The most secure way of accessing external ssh servers is the use of ssh-keys and I'm deploying them regularly. The private key is stored on my hard drive, and I'm protecting it with a passphrase. Remembering the passphrase especially for a site you rarely use has always been a PITA.
Since the beginning of this year (2025) the password manager Bitwarden allows you to manage your ssh-keys as well. So I gave it a try.
Under Ubuntu you have to install the Bitwarden desktop app from the snap repo and connect it to your vault. After setting SSH_AUTH_SOCK in your .bashrc the desktop app acts as your ssh-agent:
export SSH_AUTH_SOCK=/home/your_user_name/snap/bitwarden/current/.bitwarden-ssh-agent.sock
While importing keys I've noticed that Bitwarden only likes the "new ones" (that use Ed25519 elliptic curve crypto).
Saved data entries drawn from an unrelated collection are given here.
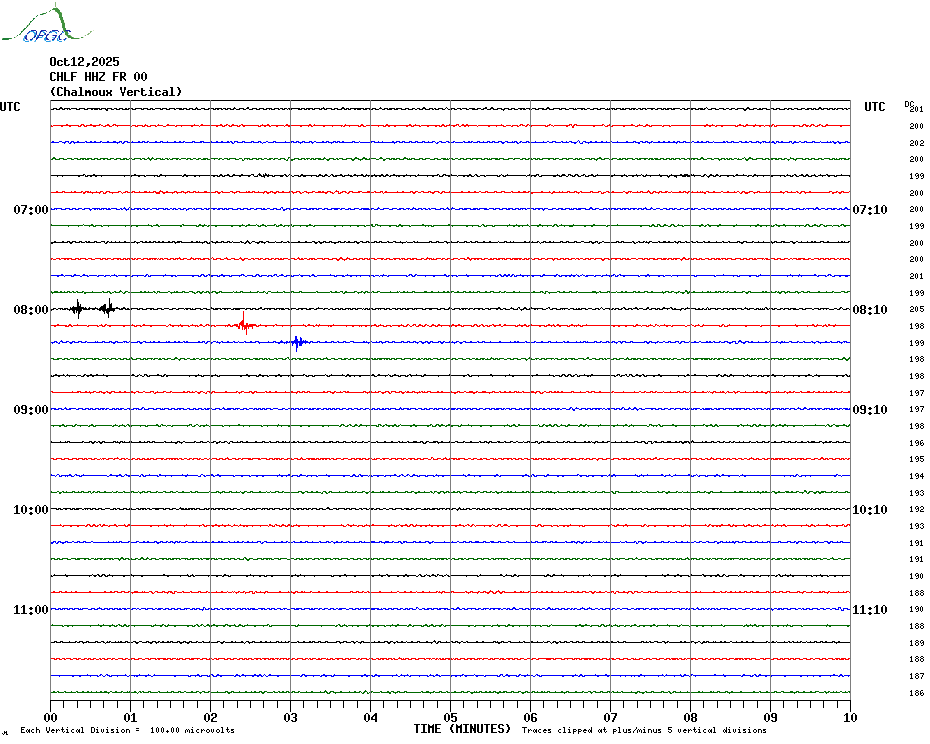Click the 07:00 time label on left
This screenshot has height=744, width=930.
click(30, 209)
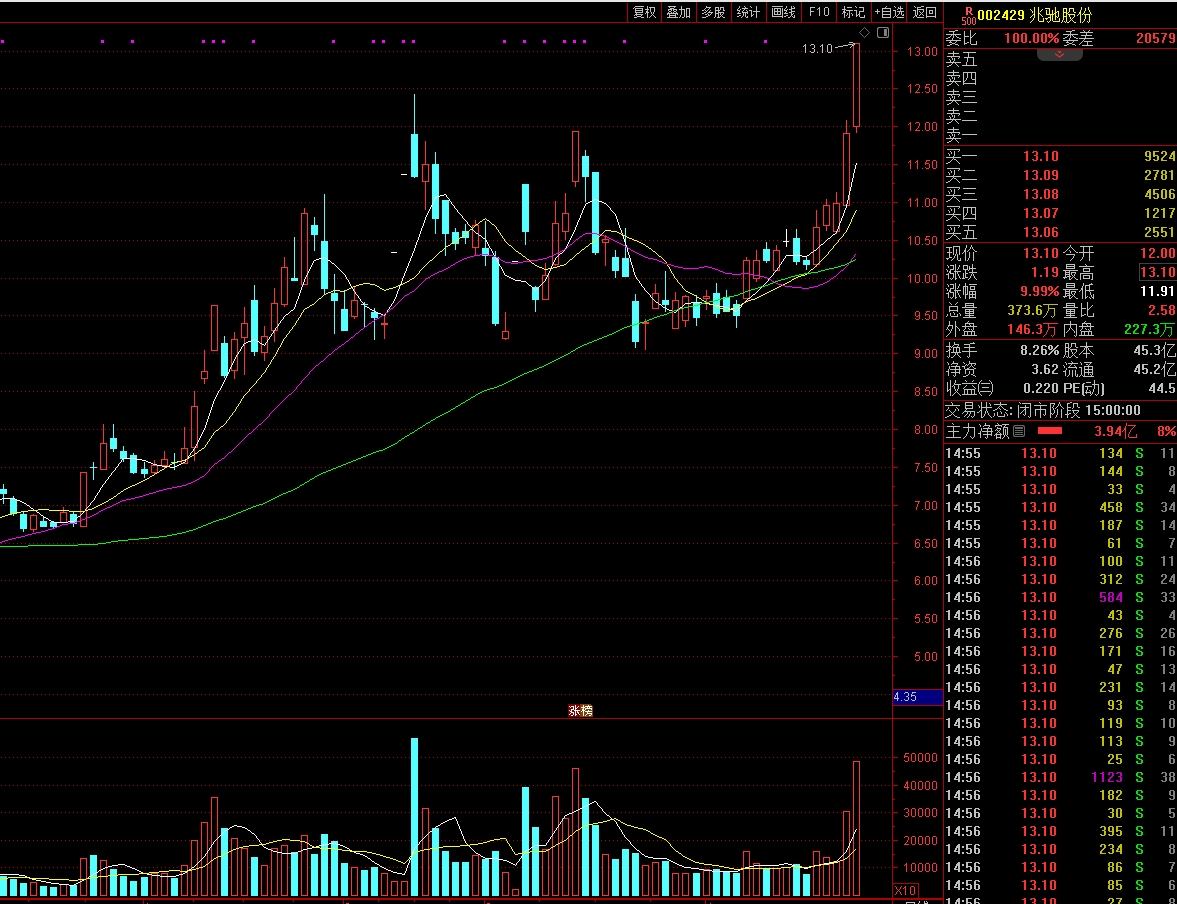Click the 标记 mark button

pyautogui.click(x=853, y=12)
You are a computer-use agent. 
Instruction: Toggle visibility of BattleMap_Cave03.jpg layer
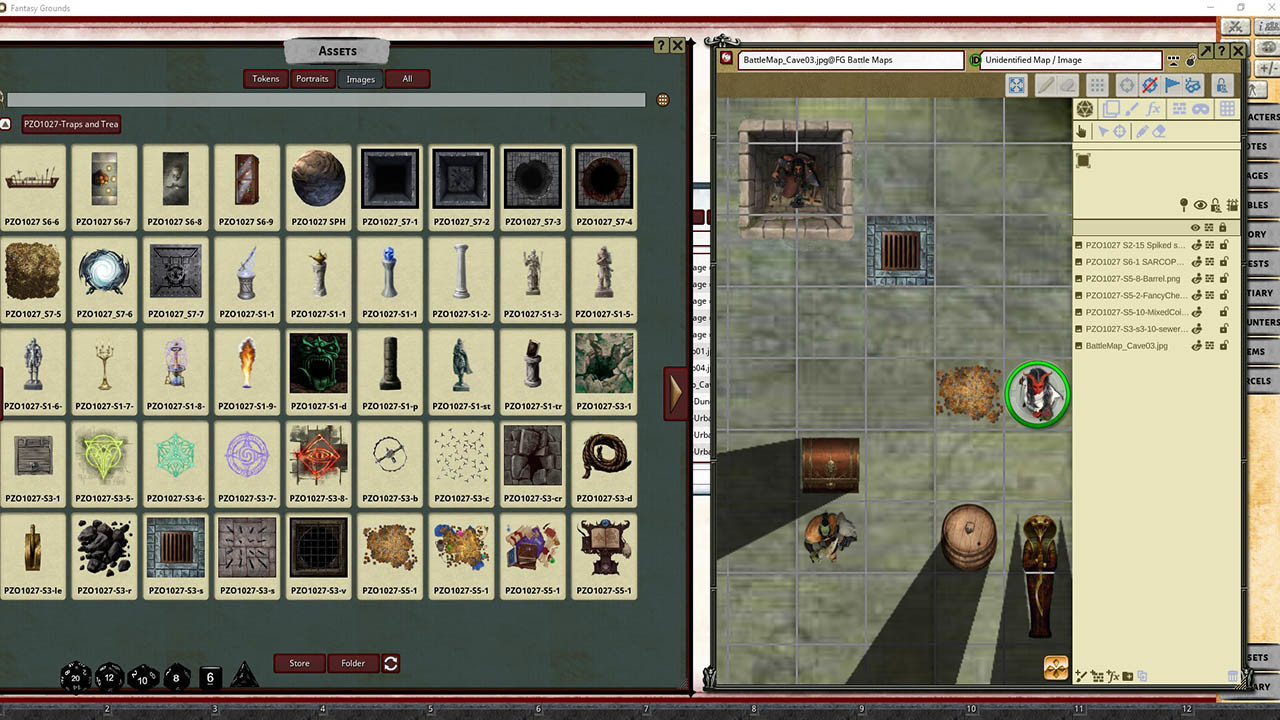(1196, 346)
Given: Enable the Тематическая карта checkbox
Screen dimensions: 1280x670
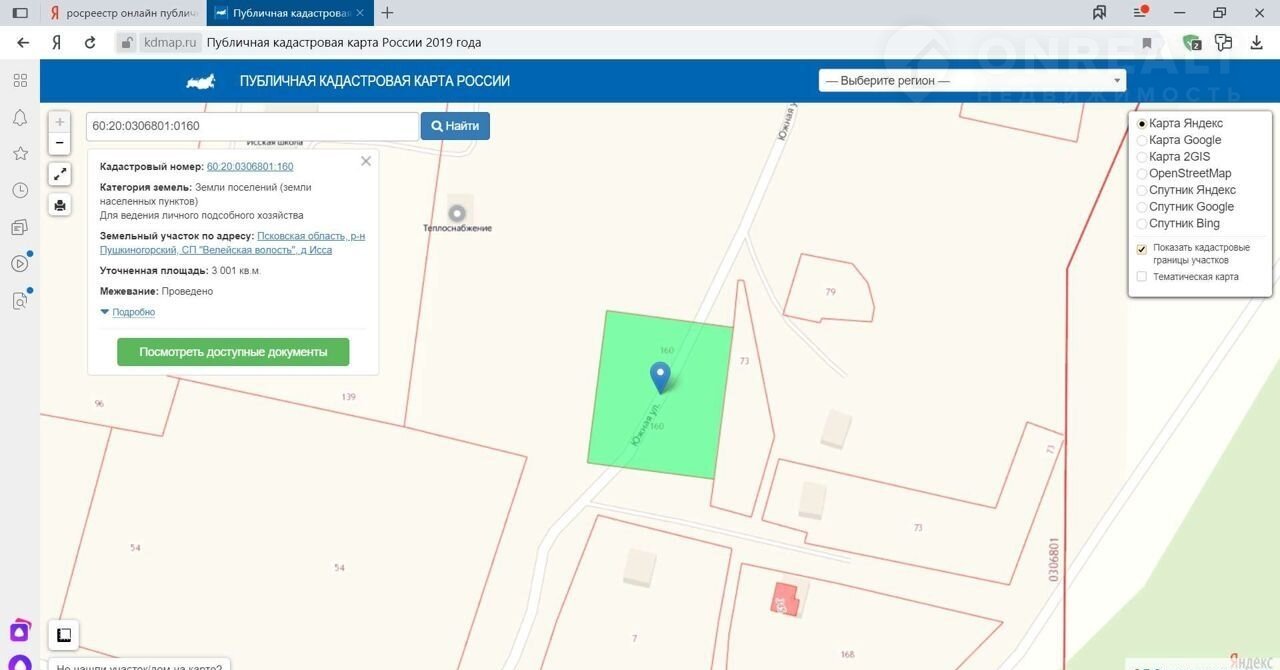Looking at the screenshot, I should coord(1142,277).
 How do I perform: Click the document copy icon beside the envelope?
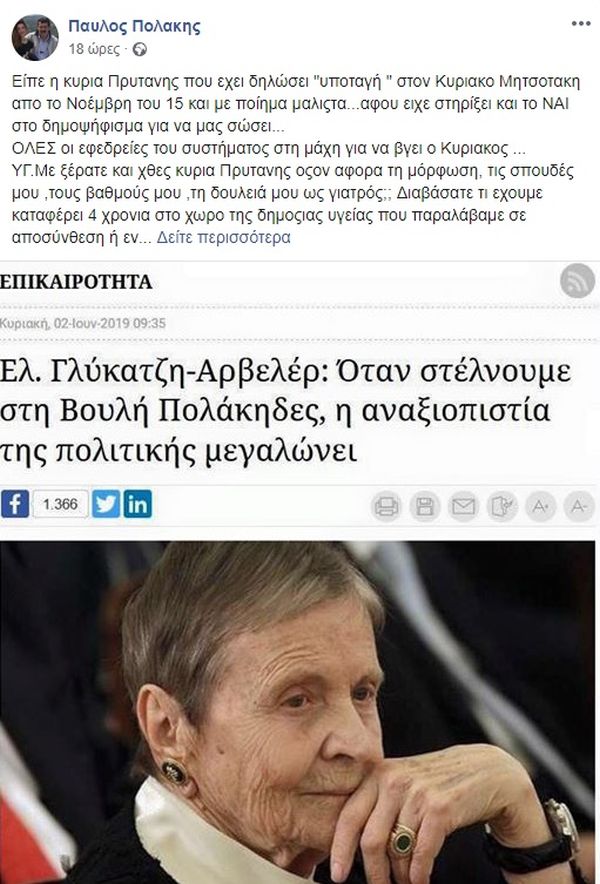501,506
It was a good opportunity to re-key.
Bitwarden itself always generates Ed25519 keys. The reason might be that this special kind of key allows you to calculate the public key from the private one.
When importing keys into Bitwarden I had to provide the passphrase to my keys, which made me hesitate - perhaps a Gibson-ian reaction :) - because it meant that the key is stored "naked" in the Bitwarden vault.
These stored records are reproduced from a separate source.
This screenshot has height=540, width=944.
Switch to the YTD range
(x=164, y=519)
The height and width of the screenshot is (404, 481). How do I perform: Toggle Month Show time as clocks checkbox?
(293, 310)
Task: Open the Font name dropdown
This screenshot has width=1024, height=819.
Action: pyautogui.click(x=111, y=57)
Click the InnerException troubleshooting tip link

I would have liked it more if Bitwarden would have provided the passphrase on request - but this would have made integration as ssh-agent impossible.
How is the risk mitigated?
- You are prompted each time a ssh-key is requested from the vault, which is an improvement over the regular ssh-agent.
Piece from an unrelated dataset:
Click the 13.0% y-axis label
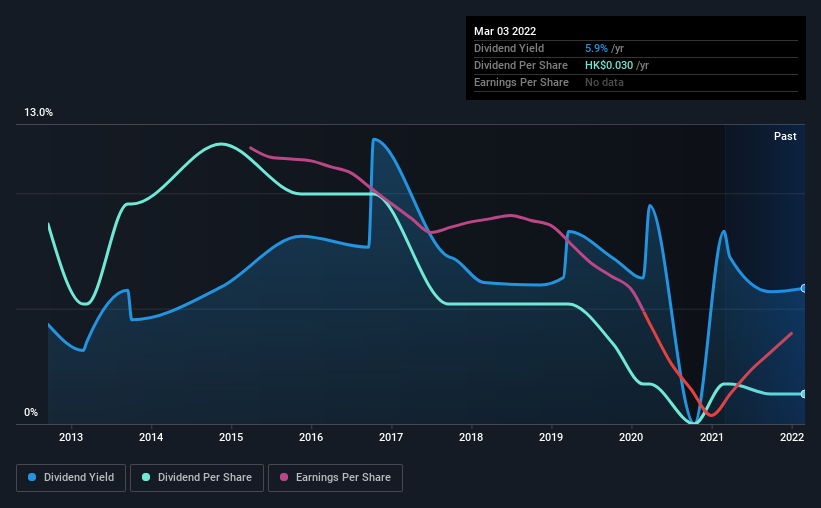coord(38,113)
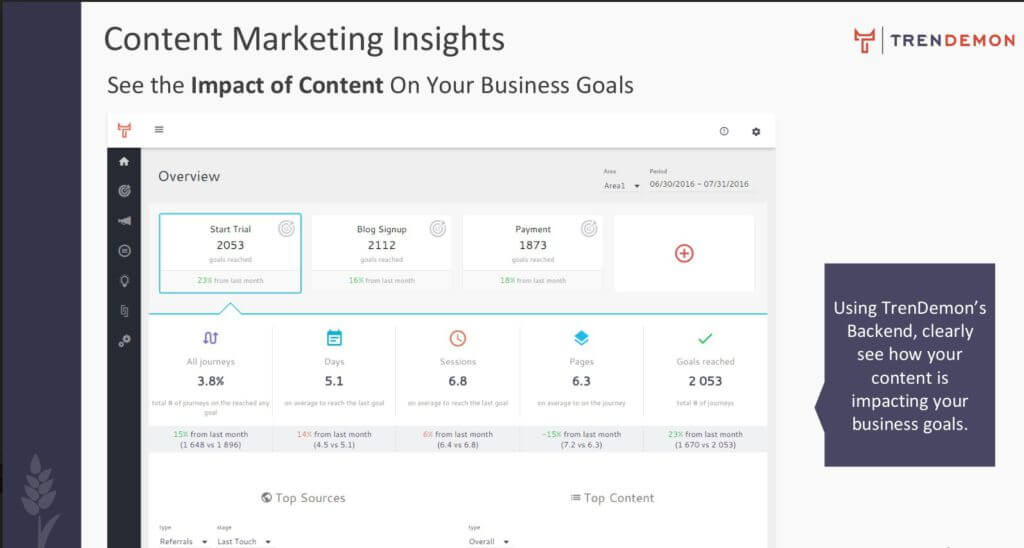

- There is no indication where a key can be used, if you don't put it into the comment.
- Up until now Bitwarden has a spotless record of securing your vault.
Integration with .ssh/config
The .ssh/config file allows you to configure additional items like hostname, user name, port, the ssh-key AKA the identity file, and port forwarding rules for a given host. This way you don't have to specify them every time in a ssh command. If and only if an identity file is configured for a given host a ssh-agent will be queried.
If you generate the ssh-key within Bitwarden the private key is stored in your vault. But what do you put into the IdentityFile field to make the system query the Bitwarden app?
As Kiko Piris pointed out here, it needn’t be the private key that is stored on the hard drive. It might also be the public key. This will not help you if the Bitwarden app is not running, but at least it will make ssh try to contact the ssh-agent.
You might have noticed during the regular use of the Bitwarden app that the IdentityFile field has to be present in the .ssh/config file but the key file itself is not used.
I still have my passphrase-protected private keys on my hard drive with the IdentityFile field pointing to them. But when I log in with ssh I’m not queried for the passphrase, instead the Bitwarden Desktop app pops up requesting confirmation to use the key it has stored in its vault.
The Bitwarden app has a button that copies the public key into the clipboard which can be used to create the public key file which then can be specified in the IdentityFile field.
It is - as usual - a compromise between security and convenience. If it fits your risk profile it's a nice tool.